Shaka guardó silencio por un momento y luego abrió los ojos ... A un sitio para morir… respondió y los llevo a un jardín muy hermoso y extenso, en medio del jardín había dos arboles de sala.

Shaka estaba muy extraño y luego de unos minutos Saga, Camus y Shura que también los acompañaba libraron una feroz batalla contra Shaka, pero en un determinado momento Shaka los atacó con El Tesoro Del Cielo su mejor técnica, diciéndoles que la única forma de acabar con él era usando la Exclamación de Athena.

- Entonces Shaka, haremos lo que tú deseas, te atacaremos con la Exclamación de Athena.. dijo Saga levantándose del suelo mal herido.

Camus: - Espera… Saga, La Exclamación de Athena es de cobardes.

Shura: - Aun cuando lo hagamos nosotros… nosotros ya no.

- Camus, Shura… deben haberse dado cuenta desde el momento en que caminamos en esta sala gemela, Shaka no estaba pensando en ganar sino en morir, el esta listo para morir bajo esos arboles… Usaremos la Exclamación de Athena para matar a Shaka.

Camus: - Pero eso significa que…

Shura: - Aquello Caballeros que usan la Exclamación de Athena jamás…

Shaka: - Y hora... el segundo sentido!.

Camus: - Las batalla de los Santos de Athena son batallas de justicia, la igualdad es inamovible y por ello Athena condena el uso de armas..

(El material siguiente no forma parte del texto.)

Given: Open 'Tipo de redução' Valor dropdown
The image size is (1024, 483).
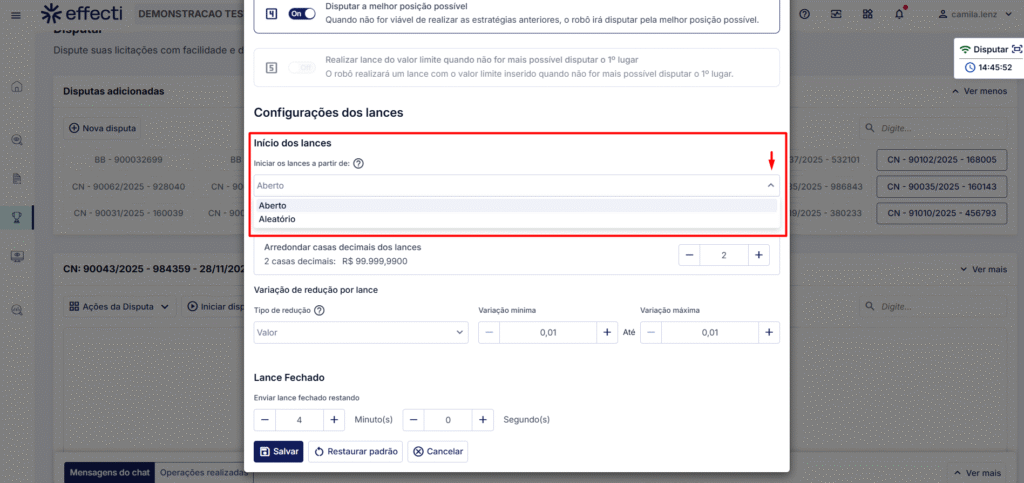Looking at the screenshot, I should tap(361, 332).
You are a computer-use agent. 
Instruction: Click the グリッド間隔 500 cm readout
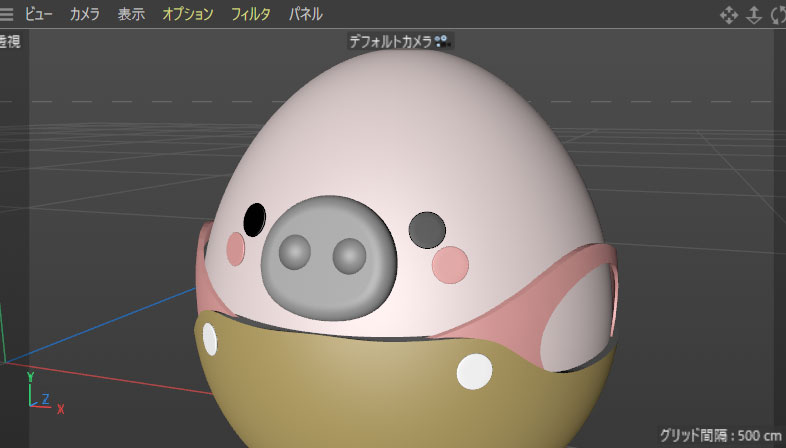pos(720,436)
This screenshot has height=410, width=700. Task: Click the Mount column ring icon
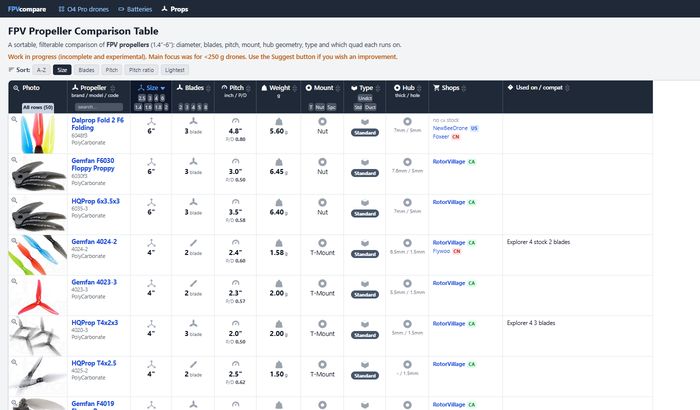point(308,88)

Shura: - Ya lo dijiste la Exclamación de Athena combina el ataque de tres Caballeros Dorados contra un solo oponente es un ataque desigual no apto para una batalla de justicia por lo mismo Athena lo repudia.

Camus: - Te das cuenta entonces Saga.

Shura: - Si nosotras usamos la Exclamación de Athena traicionaremos los principios que siempre seguimos y nuestro honor.

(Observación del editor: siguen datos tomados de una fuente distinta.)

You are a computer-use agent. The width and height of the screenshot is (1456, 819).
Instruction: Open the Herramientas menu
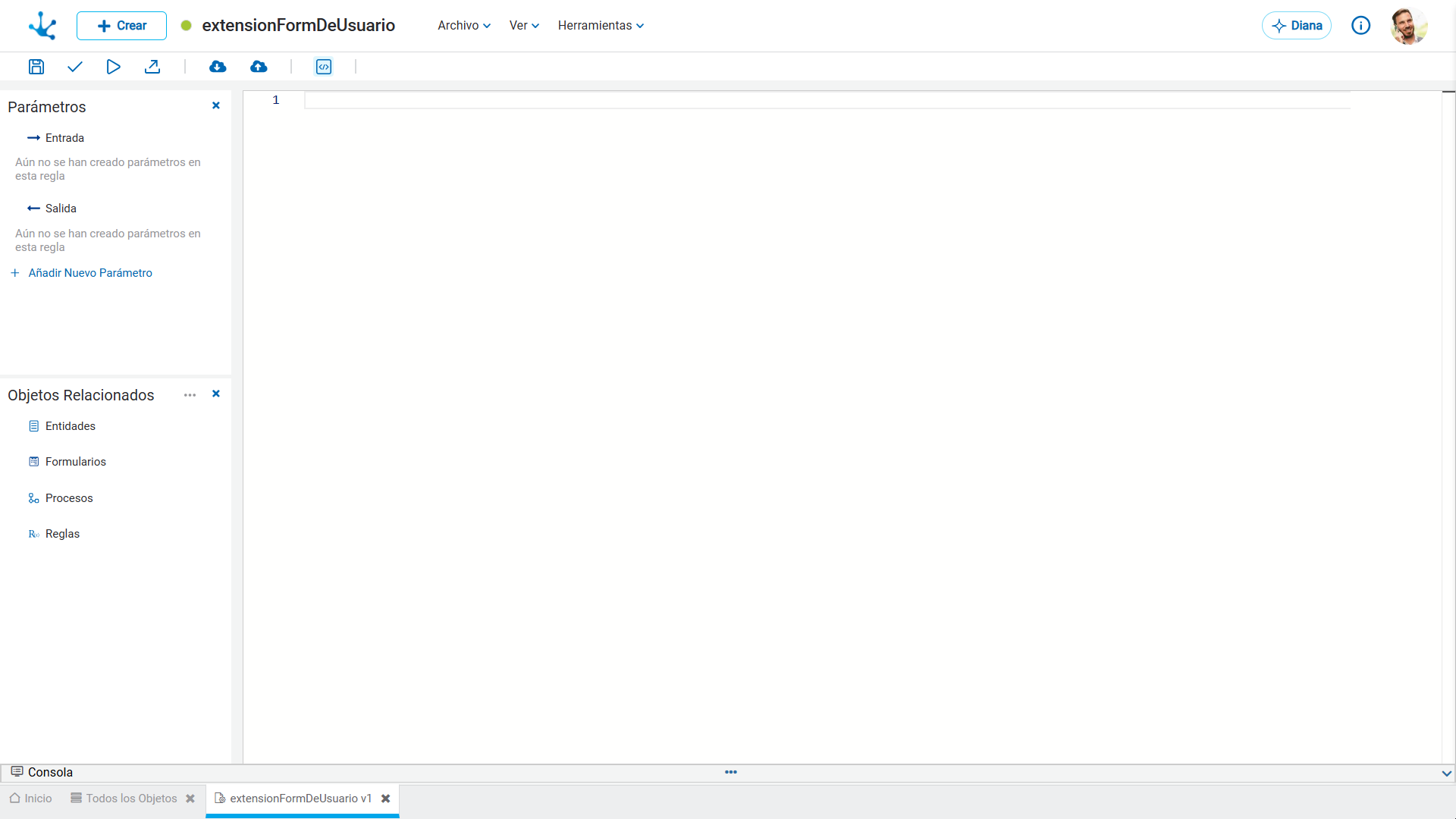[x=601, y=26]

Camus: - Nos vamos a deshacer de toda la evidencia que existe de que alguna vez fuimos Caballeros y aún después de la muerte cargaremos con el estigma de la deshonra por siempre..

Shaka los había despojado de cuatro de sus sentidos y luego de muchas dudas Camus, Shura y Saga decidieron usar la exclamación de Athena, una gran oscuridad cubrió todo el Santuario seguido de una gran explosión que arrasó con casi todo el jardín, ya estaba hecho... a pesar de que se negaban a usarla atacaron a Shaka con la técnica prohibida.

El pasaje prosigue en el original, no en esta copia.